• [Required task] Arrange the entries from the line with "[12 Best Tamil" up to and including the line with "Privacy Policy (263, 2480)" as a numbered list, leaving out any blank lines.

--- start Material for this task ---

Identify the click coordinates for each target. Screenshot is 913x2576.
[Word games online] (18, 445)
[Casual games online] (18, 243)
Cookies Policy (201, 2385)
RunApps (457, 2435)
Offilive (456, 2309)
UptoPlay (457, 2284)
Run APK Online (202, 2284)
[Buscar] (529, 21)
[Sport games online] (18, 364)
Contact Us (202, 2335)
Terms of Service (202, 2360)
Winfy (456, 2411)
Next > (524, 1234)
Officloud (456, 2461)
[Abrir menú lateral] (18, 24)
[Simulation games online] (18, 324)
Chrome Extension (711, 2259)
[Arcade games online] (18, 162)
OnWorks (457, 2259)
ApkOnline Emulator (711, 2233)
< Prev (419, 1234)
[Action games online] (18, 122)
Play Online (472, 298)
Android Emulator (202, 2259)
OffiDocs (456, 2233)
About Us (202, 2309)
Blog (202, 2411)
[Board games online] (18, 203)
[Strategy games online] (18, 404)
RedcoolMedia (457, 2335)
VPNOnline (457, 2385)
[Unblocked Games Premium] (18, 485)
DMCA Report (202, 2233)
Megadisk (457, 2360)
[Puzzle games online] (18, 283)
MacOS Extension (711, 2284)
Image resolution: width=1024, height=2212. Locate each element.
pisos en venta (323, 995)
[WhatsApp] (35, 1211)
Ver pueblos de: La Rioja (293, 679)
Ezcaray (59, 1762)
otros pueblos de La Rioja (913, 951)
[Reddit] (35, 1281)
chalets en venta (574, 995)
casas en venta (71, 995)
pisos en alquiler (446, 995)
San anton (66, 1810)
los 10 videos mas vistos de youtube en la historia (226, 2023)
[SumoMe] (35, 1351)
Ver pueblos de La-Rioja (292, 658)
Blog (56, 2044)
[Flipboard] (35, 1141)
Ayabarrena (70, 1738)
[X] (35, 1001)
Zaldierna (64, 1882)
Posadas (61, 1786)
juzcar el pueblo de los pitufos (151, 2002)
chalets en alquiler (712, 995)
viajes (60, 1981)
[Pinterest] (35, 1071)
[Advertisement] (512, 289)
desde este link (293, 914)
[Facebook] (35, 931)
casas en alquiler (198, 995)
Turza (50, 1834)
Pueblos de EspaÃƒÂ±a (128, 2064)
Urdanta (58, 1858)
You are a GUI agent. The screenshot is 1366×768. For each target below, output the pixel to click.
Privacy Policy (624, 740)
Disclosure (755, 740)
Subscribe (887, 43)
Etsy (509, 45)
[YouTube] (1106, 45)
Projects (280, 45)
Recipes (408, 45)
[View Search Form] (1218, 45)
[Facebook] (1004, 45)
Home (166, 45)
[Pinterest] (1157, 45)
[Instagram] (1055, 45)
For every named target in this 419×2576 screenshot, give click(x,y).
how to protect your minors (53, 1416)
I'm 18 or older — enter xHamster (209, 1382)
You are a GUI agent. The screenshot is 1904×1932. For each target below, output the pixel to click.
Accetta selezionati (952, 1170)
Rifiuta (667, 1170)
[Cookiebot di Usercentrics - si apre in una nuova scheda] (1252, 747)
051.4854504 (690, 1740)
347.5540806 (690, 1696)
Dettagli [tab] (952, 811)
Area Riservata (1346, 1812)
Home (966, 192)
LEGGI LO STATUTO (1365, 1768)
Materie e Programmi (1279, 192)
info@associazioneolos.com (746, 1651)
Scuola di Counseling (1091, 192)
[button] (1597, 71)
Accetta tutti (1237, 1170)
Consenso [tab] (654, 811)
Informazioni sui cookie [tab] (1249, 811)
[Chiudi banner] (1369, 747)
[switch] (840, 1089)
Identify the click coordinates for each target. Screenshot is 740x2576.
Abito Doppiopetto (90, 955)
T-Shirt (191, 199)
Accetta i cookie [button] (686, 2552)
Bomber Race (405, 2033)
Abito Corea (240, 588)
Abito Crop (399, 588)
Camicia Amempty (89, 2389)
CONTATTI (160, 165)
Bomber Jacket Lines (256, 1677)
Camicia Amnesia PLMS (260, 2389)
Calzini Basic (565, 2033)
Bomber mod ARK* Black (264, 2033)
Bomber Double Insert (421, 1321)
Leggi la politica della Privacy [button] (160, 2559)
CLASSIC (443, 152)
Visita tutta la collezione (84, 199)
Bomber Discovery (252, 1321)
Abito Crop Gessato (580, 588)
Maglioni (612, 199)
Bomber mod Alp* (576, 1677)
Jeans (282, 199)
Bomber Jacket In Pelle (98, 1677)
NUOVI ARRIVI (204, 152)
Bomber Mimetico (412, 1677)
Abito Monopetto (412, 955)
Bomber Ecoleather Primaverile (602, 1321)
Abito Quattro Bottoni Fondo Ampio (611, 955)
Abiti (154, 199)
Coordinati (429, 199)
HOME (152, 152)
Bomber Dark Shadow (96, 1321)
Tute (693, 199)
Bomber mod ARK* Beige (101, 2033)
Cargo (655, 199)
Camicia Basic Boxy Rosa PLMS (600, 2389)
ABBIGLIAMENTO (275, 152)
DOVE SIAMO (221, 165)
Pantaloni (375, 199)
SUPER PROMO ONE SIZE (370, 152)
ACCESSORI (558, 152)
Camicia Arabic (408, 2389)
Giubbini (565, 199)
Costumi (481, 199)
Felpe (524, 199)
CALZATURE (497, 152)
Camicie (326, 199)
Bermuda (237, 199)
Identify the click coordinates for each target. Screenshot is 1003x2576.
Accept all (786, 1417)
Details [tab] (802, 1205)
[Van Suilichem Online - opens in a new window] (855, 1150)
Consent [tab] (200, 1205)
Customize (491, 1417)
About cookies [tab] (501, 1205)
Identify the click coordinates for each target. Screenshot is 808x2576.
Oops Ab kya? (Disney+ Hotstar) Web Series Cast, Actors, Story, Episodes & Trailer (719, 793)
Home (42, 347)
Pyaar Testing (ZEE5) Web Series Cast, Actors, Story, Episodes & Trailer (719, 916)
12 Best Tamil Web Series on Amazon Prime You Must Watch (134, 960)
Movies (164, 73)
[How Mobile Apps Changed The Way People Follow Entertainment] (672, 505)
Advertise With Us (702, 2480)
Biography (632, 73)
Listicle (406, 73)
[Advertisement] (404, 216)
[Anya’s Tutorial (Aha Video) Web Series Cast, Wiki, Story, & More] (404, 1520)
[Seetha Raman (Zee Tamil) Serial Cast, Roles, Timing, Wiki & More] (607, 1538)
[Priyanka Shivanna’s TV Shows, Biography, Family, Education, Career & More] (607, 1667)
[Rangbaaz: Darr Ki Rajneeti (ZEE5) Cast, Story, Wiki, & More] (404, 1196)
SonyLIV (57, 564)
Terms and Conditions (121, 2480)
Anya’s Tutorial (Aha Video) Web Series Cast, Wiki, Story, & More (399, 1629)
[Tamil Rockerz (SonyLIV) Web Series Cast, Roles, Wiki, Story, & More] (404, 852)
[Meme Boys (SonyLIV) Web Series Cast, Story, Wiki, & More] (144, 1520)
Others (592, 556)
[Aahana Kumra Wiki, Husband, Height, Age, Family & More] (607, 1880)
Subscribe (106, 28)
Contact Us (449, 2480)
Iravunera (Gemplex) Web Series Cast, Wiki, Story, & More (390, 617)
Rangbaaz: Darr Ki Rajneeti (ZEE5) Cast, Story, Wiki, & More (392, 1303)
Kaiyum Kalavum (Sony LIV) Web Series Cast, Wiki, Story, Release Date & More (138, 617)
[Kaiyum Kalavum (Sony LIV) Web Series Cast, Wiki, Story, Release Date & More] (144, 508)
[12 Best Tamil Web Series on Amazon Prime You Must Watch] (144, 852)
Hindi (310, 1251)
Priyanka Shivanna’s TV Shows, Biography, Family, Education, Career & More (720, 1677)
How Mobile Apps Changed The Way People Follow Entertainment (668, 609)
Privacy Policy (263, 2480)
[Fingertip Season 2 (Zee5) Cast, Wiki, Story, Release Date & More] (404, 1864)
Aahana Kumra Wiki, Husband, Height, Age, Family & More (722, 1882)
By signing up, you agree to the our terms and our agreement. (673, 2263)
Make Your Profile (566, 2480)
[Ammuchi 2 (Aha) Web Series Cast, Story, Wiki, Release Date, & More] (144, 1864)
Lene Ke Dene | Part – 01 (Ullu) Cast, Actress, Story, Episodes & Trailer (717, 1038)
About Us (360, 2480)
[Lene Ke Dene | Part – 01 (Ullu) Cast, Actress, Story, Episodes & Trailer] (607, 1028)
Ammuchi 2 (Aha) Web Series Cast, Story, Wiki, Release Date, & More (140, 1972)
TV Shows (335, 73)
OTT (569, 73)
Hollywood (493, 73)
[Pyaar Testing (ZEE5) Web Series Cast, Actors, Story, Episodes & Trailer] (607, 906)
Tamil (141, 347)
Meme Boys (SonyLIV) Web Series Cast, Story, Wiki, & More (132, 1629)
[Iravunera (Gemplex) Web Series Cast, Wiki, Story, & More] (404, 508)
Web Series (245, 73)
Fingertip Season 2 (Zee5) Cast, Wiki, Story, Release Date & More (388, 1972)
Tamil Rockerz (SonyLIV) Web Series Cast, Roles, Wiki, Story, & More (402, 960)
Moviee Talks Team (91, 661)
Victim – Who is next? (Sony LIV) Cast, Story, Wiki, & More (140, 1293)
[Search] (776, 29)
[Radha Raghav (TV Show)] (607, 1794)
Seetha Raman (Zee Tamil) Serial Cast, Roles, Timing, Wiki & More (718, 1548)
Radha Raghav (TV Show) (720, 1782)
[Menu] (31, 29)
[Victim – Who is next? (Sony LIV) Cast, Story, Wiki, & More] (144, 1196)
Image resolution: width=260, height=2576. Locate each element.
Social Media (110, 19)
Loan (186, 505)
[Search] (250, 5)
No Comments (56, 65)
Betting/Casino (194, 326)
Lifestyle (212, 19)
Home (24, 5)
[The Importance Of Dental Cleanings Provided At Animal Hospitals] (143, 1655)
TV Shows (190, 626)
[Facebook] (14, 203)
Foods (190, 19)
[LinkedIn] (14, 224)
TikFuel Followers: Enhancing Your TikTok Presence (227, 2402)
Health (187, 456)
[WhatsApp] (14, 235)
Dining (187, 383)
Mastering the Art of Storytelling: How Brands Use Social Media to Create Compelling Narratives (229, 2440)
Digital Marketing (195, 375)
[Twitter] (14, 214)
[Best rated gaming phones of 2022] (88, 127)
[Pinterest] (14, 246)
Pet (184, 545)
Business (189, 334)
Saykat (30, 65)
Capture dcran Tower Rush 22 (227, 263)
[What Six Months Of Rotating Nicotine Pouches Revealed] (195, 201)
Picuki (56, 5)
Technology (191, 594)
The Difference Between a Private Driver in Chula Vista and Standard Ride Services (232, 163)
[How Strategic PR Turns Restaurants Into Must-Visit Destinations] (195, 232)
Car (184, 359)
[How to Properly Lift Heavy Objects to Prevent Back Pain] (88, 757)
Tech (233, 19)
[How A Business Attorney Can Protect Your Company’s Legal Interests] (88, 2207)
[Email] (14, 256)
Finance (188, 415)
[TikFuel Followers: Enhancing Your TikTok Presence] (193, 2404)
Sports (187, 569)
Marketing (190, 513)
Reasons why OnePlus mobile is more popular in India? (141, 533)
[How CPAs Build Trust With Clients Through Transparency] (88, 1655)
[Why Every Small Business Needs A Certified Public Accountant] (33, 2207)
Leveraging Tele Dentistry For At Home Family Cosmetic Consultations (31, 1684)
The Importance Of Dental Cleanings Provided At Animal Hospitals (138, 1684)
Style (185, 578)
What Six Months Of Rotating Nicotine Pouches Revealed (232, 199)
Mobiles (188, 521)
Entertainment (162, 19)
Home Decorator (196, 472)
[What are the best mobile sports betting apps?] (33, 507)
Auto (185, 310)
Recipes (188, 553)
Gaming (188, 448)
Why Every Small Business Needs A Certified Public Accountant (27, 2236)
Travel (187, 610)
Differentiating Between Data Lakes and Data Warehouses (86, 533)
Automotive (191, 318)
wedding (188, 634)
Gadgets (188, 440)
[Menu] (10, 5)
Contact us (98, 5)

--- end Material for this task ---

• [Task response]
1. [12 Best Tamil Web Series on Amazon Prime You Must Watch] (144, 852)
2. Hindi (310, 1251)
3. Priyanka Shivanna’s TV Shows, Biography, Family, Education, Career & More (720, 1677)
4. How Mobile Apps Changed The Way People Follow Entertainment (668, 609)
5. Privacy Policy (263, 2480)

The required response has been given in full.